At the beginning of July, parts of Western Alaska and Nome were blanketed in smoke, reducing air quality to hazardous levels. The wildfires that caused smoky conditions for up to 15 hours that day were burning more than 400 miles south of Nome. So how did the smoke coverage get so dangerous?
“It’s like you’re in a wood stove, that’s what this was like,” climatologist Rick Thoman explained.
Thoman, with the Alaska Center for Climate Assessment and Policy, says multiple fires were burning on July 1 near Lake Illiamna outside of Dillingham, more than 400 miles from Nome. These strong blazes were the source of the smoke that reached Western Alaska.

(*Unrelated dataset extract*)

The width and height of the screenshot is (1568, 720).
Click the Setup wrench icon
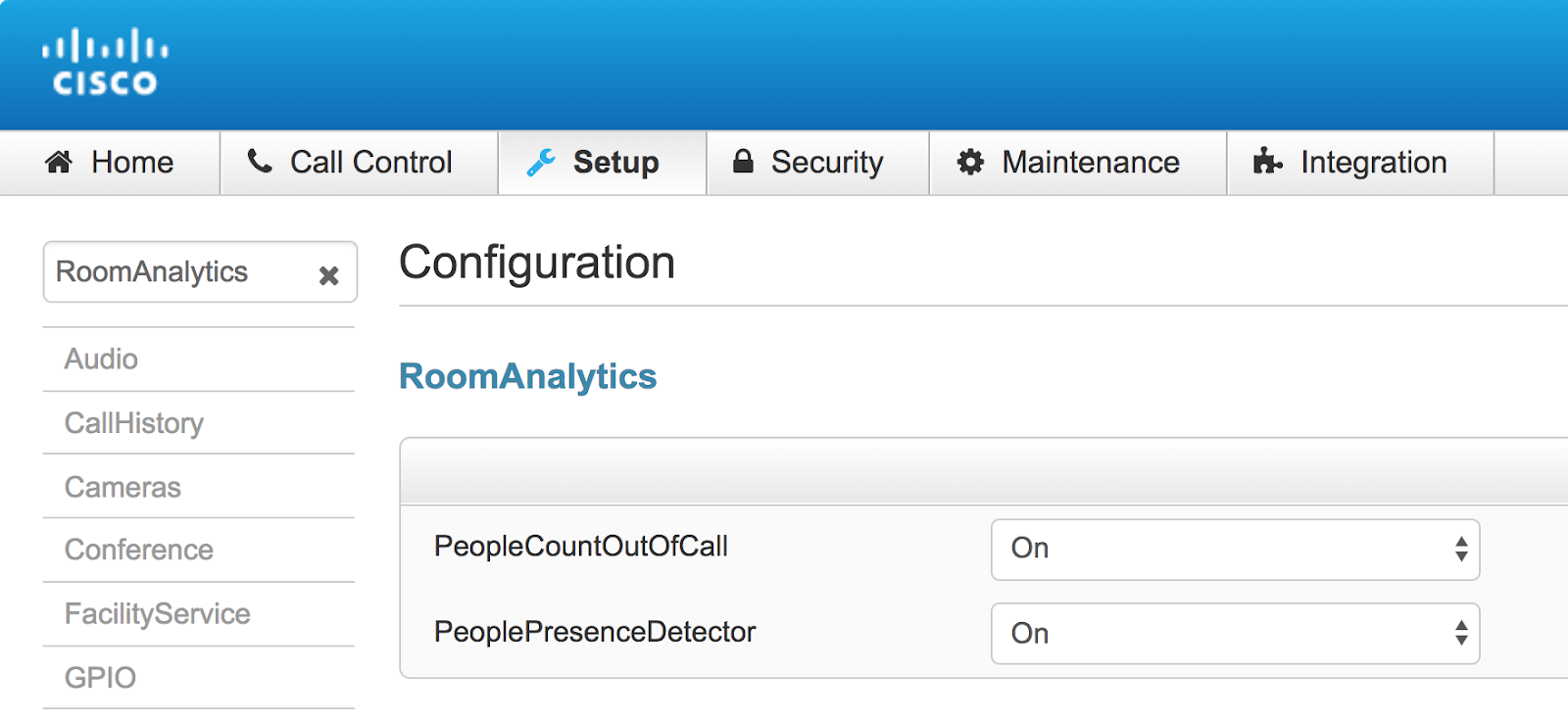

“This started out as two separate fires. The Kokyuli River fire was the easternmost one. Pike Creek was the western fire. And by June 30 they had burned together,” Thoman said.
Smoke from those wildfires hit Aniak the worst but also affected Nome and several communities in the Eastern Norton Sound like Mountain Village, St. Michael, Unalakleet, and Golovin on July 1.
As the smoke spread further north into the Chukchi Sea and Bering Strait that day, Thoman said air quality conditions in Nome deteriorated.
“In Nome, from the hospital here, at about 9:30 a.m. it was at 701 AQI (Air Quality Index). For reference, that is higher than any of the sights around Fairbanks have gotten this summer,” Thoman said. “But this is way up in the retched air quality… A health warning of emergency conditions.”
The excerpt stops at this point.